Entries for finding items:
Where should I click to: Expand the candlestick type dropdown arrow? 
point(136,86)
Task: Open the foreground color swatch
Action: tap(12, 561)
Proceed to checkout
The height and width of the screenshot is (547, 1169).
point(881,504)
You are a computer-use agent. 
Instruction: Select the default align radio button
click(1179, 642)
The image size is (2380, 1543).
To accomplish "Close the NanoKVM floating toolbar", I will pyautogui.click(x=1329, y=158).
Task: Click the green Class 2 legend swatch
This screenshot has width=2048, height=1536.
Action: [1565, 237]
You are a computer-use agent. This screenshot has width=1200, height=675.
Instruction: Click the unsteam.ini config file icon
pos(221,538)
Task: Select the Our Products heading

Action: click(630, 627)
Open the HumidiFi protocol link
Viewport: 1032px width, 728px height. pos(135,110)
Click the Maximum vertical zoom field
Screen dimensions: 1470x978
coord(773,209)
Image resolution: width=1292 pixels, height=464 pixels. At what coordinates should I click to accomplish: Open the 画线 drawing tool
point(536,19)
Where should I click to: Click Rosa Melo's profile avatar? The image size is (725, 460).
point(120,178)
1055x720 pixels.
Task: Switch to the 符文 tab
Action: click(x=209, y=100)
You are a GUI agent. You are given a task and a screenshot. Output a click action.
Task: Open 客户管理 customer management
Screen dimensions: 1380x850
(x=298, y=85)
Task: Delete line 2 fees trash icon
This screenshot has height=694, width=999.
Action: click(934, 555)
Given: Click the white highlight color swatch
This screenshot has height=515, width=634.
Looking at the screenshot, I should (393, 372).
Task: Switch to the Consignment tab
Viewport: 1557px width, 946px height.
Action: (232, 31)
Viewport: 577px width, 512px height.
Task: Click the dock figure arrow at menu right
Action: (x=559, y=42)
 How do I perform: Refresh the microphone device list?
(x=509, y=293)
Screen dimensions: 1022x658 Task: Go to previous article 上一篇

To do: Copy the entries above word for word, from the very first line down to the line containing "point(536,19)", with both ends included.

Result:
Where should I click to: Expand the candlestick type dropdown arrow? 
point(136,86)
Task: Open the foreground color swatch
Action: tap(12, 561)
Proceed to checkout
The height and width of the screenshot is (547, 1169).
point(881,504)
You are a computer-use agent. 
Instruction: Select the default align radio button
click(1179, 642)
The image size is (2380, 1543).
To accomplish "Close the NanoKVM floating toolbar", I will pyautogui.click(x=1329, y=158).
Task: Click the green Class 2 legend swatch
This screenshot has width=2048, height=1536.
Action: [1565, 237]
You are a computer-use agent. This screenshot has width=1200, height=675.
Instruction: Click the unsteam.ini config file icon
pos(221,538)
Task: Select the Our Products heading

Action: click(630, 627)
Open the HumidiFi protocol link
Viewport: 1032px width, 728px height. pos(135,110)
Click the Maximum vertical zoom field
Screen dimensions: 1470x978
coord(773,209)
Image resolution: width=1292 pixels, height=464 pixels. At what coordinates should I click to accomplish: Open the 画线 drawing tool
point(536,19)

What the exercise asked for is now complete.